Mulching Compost

Mulching compost serves to improve the soil in the ways already mentioned but it cannot be considered the perfectly balanced plant food as many people assume it to be.

  • Mulching compost can only return to the soil those elements contained in the plant material used in the composting, therefore, if this plant material was grown on deficient soils, the compost will be similarly deficient. This is why some gardeners add light sprinklings or watering with complete plant food when making a compost heap. These additions also speed decomposition.
     

  • Exponents of organic gardening prefer to use completely natural additives such as blood and bone or animal manures, but the latter, with the exception of fowl manure, may be short of the phosphorus needed in most home garden soils.
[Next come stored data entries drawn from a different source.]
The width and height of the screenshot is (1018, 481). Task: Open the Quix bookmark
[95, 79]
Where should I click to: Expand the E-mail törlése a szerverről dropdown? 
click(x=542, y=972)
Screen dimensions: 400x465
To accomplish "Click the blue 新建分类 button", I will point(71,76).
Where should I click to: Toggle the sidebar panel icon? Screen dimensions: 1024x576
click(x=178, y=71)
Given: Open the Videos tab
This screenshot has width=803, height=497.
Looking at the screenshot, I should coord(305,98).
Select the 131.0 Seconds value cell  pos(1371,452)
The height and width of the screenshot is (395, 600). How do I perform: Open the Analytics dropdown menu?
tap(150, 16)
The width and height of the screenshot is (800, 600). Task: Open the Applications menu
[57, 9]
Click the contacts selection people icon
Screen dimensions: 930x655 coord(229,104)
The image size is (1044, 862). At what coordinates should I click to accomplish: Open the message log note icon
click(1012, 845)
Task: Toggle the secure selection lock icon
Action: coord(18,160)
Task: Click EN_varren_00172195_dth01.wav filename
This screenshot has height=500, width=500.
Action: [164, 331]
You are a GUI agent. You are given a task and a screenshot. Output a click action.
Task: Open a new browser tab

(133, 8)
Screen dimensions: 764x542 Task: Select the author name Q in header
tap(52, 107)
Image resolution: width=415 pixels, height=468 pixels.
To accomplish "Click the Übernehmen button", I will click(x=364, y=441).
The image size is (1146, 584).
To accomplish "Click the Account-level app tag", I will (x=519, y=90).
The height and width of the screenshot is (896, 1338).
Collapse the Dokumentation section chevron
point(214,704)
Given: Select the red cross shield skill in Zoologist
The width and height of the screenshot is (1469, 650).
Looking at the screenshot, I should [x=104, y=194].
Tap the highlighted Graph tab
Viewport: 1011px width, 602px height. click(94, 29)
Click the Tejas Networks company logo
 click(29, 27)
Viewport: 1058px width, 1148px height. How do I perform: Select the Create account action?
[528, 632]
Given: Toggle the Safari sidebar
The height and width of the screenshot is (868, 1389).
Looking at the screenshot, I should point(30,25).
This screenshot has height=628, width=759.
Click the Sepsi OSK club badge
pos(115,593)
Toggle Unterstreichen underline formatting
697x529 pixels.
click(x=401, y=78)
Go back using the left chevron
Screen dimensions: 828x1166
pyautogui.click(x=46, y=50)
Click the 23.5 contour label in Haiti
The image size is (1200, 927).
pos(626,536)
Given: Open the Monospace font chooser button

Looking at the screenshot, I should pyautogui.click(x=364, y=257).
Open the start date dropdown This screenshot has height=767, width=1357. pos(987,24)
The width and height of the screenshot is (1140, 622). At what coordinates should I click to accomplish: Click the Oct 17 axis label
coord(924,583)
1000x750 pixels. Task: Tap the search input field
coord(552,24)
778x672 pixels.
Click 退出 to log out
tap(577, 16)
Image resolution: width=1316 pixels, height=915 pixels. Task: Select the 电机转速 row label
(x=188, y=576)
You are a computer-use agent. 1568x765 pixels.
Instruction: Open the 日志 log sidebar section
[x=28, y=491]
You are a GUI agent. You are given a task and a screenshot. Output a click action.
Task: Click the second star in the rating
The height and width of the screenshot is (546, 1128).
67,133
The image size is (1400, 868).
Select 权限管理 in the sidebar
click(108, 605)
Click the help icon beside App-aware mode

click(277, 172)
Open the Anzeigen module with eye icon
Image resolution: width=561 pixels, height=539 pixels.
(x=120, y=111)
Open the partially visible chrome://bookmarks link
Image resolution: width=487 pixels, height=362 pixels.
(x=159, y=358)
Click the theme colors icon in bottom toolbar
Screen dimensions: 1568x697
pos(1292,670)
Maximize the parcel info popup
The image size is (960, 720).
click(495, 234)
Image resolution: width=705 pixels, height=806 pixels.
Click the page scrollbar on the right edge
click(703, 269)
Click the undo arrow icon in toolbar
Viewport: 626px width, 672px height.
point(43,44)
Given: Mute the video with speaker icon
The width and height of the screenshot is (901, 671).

How to make good mulching compost?

  • So much has been written about the making of mulching compost that it often sounds a solemn and complicated ritual, but there are many ways to achieve good results. Any pile of spent plant life just moistened and heaped will naturally decompose to a valuable soil additive, though the moist centre will be ready to use perhaps months before the drier outer layer.
     

  • However, better mulching compost comes more rapidly when available material can be collected, moistened and mixed together in a large enough quantity to encourage the generation of heat.
     

  • The heat generated as decomposition begins can be sufficient to kill most weed seeds and fungus or virus diseases that may be present in some of the plant material used. Therefore, if using a free-standing heap in the open (the type many compost enthusiasts still prefer) it needs to be at least 1.5m in width and height, and preferably a little longer.
     

  • Both air and moisture u needed for a health beneficial type of decomposition.